EXTRACTED DATA:
☆ ☆ ☆

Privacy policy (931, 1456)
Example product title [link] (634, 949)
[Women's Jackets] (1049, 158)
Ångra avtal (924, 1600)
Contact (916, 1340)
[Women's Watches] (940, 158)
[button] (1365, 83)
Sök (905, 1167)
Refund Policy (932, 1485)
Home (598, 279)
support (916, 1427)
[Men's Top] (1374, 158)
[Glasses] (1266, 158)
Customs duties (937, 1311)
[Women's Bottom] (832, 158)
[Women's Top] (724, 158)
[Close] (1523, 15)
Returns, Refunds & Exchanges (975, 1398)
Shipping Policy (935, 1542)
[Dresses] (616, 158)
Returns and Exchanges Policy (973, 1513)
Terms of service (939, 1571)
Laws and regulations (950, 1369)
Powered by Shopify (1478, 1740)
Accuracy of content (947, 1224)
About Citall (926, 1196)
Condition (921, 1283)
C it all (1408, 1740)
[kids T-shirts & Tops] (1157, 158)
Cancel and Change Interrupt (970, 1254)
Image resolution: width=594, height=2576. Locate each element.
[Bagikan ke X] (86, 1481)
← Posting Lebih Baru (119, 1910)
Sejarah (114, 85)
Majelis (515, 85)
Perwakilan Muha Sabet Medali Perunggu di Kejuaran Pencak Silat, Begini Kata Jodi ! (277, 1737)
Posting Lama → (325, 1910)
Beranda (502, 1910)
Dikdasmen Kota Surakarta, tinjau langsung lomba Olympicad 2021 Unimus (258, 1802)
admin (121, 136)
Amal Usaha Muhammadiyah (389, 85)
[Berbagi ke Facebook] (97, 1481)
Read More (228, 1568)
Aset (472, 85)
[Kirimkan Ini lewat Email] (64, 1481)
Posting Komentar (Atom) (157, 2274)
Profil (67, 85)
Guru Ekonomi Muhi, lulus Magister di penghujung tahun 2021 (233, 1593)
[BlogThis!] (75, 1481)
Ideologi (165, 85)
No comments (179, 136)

☆ ☆ ☆

REQUIRED ACTION:
The lines needed are those in the data above that hold the string "Posting"; copy each of them.

RESULT:
← Posting Lebih Baru (119, 1910)
Posting Lama → (325, 1910)
Posting Komentar (Atom) (157, 2274)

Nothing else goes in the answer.